On August 17, 2015, President Obama signed an Executive Order, making the Presidential Innovation Fellows program a permanent fixture of the federal government—well, kind of permanent. As we have seen from the first few weeks of the Trump presidency, as well as throughout history, an Executive Order is easily removed by a new Executive Order, and new Presidents often undo the work of those before them.
And thus began a mission by “a band of technophiles from both sides of the political aisle” to pass legislation that would cement the Fellows program into law.

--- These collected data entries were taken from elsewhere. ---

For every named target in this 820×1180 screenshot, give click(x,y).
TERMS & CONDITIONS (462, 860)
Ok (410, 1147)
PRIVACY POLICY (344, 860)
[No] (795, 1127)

But the clock was ticking. The Talent Act failed to make it through the 114th Congress and had to be reintroduced in the current 115th. The bill, H.R.39, passed the House 386-17. Then, on Tuesday, January 17, three days before the inauguration, “the Senate passed an identical companion bill by unanimous consent.” However, the physical bill did not arrive to the Senate until the afternoon of the 19th (just one day before the inauguration). On Friday, January 20, the bill still lacked the President’s signature. And so, on the morning of the inauguration, John Paul Farmer, one of the co-founders of the Fellows program, found himself scrambling to get the physical bill to the White House before President Obama was President no more. Miraculously, Farmer managed to coordinate an impromptu signing in the Capitol holding room, just steps away from the balcony where Obama would watch the inauguration. And just like that, “at 11:07 AM on January 20, 2017, the Talent Act became law.” At 12:00 PM, the clock expired as Donald Trump became the 45th President of the United States of America. Talk about a buzzer-beater.